Re: Map Block number from hdd to md

Keld Simonsen <keld@xxxxxxxxxx> · Wed, 17 Feb 2010 05:34:38 +0200

On Tue, Feb 16, 2010 at 11:57:00AM +0100, Michael wrote:
> Hi Keld,
> 
> if you do a smartctl -A on /dev/sdX you sould see something under
> Current_Pending_Sector and Offline_Uncorrectable.
> Your hard drive replaces the bad blocks with spare blocks as far as you
> are write something to them.
> 
> i have solved the resync issue by using
> dd if=/dev/zero of=/dev/sdX bs=512 seek=<bad-block-number> count=1
> 
> you can test the block number to be really bad by
> dd if=/dev/sdX of=/dev/null bs=512 skip=<bad-block-number> count=1
> if that command causes a input/output error, the block is bad.

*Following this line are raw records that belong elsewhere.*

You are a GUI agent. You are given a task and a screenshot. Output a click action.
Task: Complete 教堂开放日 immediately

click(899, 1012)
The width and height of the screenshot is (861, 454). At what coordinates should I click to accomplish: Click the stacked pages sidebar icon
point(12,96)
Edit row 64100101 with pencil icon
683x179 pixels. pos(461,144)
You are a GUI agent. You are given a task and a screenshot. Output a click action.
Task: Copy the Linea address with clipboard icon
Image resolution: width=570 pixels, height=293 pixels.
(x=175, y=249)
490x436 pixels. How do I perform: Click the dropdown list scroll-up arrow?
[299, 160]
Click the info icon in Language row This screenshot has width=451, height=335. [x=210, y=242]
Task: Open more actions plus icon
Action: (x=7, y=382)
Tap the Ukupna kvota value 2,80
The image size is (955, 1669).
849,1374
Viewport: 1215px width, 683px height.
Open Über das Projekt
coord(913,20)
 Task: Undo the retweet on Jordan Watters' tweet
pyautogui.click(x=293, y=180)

Yes, that cleared some errors, but unfortunately not all.
That is one divice had 72bad blocks beforehand, and 44 afterwaeds, and
the other had 9 beforehand, and 5 after.

The second dd command actuallly did not report any bad blocks, but a
selective badblocks command did.

Anyway, is there something about Samsung disks not having spare blocks 
for this?

> in fact, with each block, you have "lost" 512 bytes of data. your problem
> is very simular to mine.
> after overwriting the bad blocks, all should be fine again.
> 
> you sould be able to "repair" all that bad blocks by a little xor'ing
> script/program mentioned by neil brown.
> if would be nice to have such a script where you can tell which
> block/chunk is wrong and to which device to write to (and to read from).
> with that program, the bad block will be overwritten with the (hopefully)
> valid data and become functional again.

yes, I still would like to find the inode in the raid file system from 
the bad block on a physical disk.

> i also think this is a very common issue, that after a 1disk failue a 2nd
> disk fails at resync because of bad blocks.
> this could be prevented by doing a long smart check once a week or
> something, but i did not had the idea to do that till today :)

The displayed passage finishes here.